▶ Information given

►

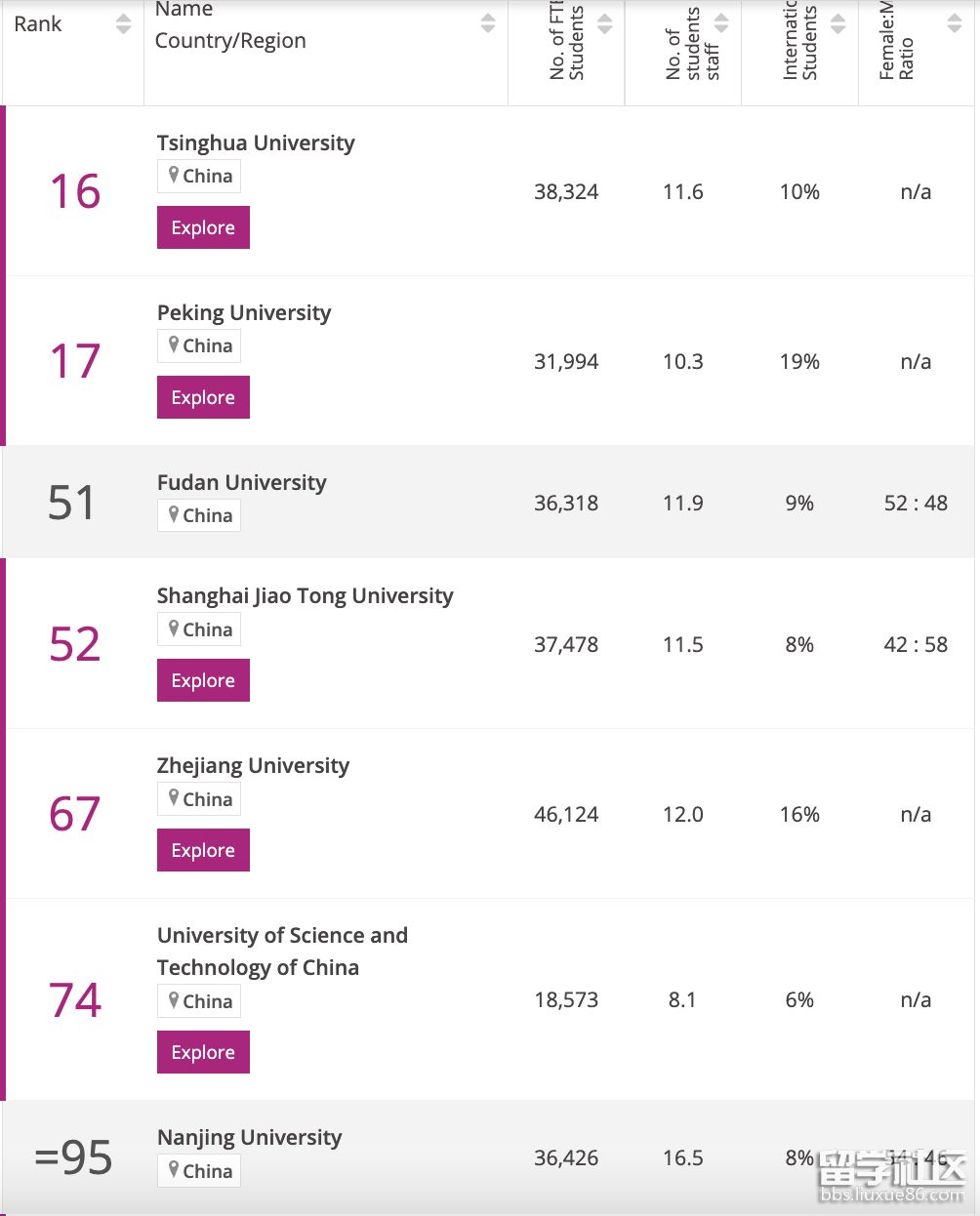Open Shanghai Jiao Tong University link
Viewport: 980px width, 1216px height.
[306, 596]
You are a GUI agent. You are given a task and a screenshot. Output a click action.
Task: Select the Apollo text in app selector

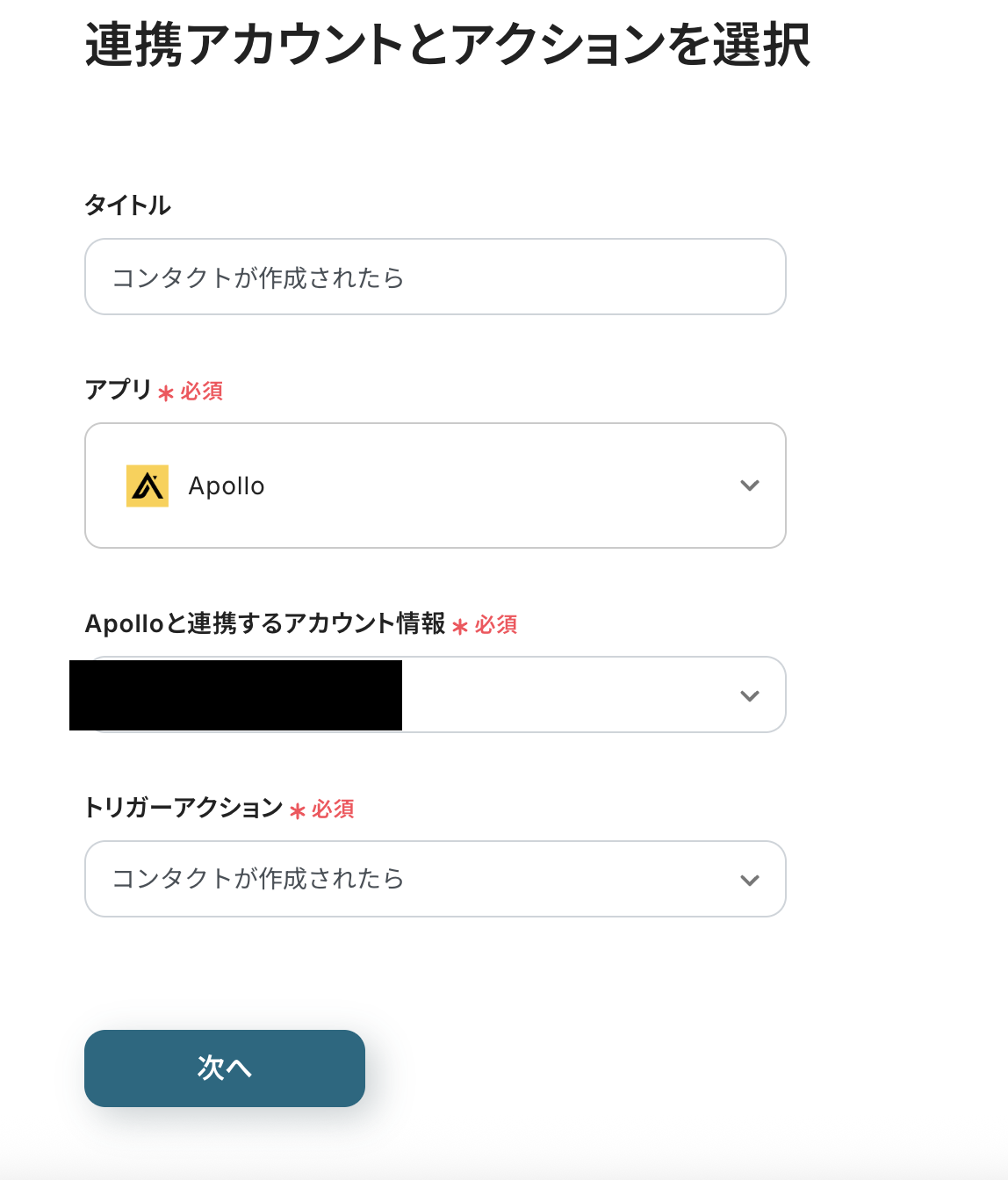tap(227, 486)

◄
►

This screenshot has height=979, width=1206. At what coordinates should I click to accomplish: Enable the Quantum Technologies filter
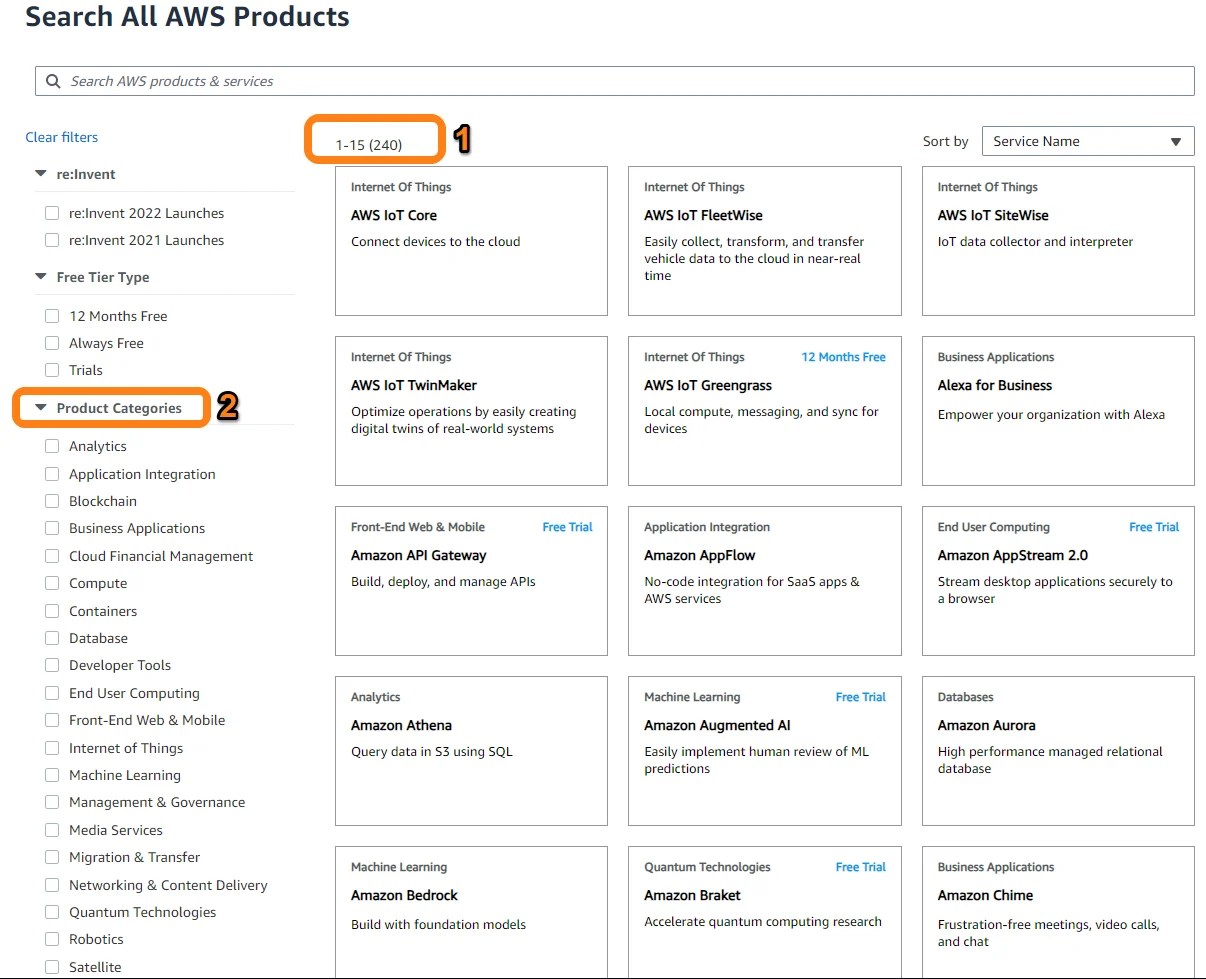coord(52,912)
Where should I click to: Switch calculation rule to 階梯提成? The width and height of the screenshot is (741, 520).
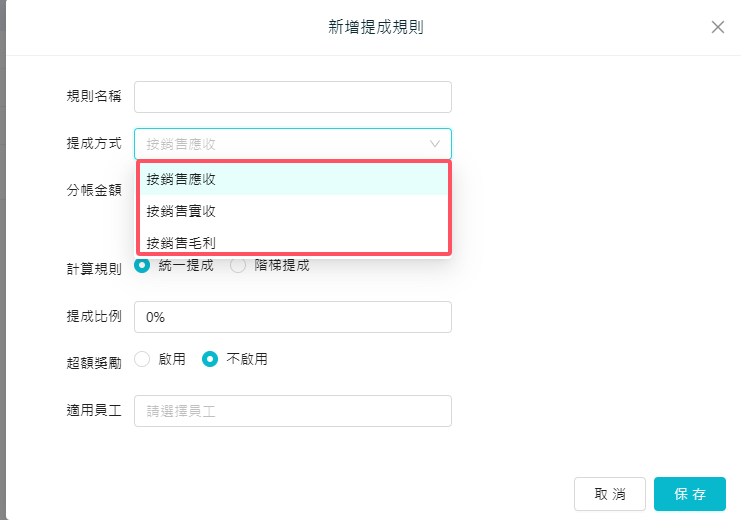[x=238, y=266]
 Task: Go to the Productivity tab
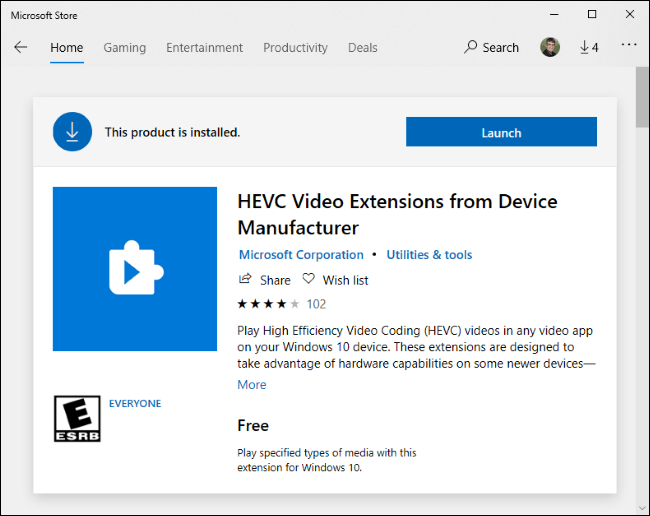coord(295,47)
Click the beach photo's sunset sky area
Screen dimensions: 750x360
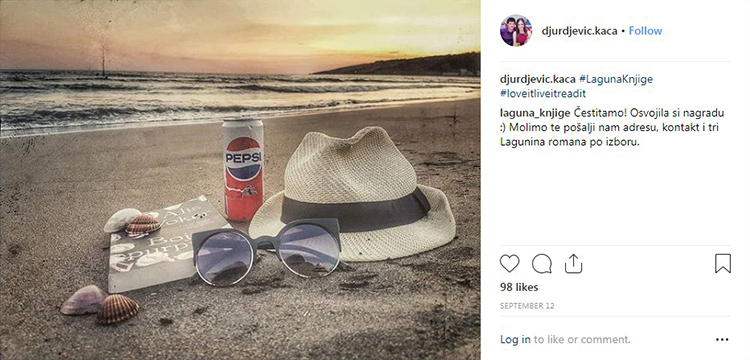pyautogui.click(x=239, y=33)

◄
►

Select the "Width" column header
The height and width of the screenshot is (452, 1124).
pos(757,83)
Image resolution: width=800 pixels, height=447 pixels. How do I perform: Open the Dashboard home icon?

◄

From the material above, retype precisely the lines between the line holding "The height and" and the line holding "Image resolution: width=800", inclusive, and nothing beyond them.

The height and width of the screenshot is (452, 1124).
pos(757,83)
Image resolution: width=800 pixels, height=447 pixels. How do I perform: Open the Dashboard home icon?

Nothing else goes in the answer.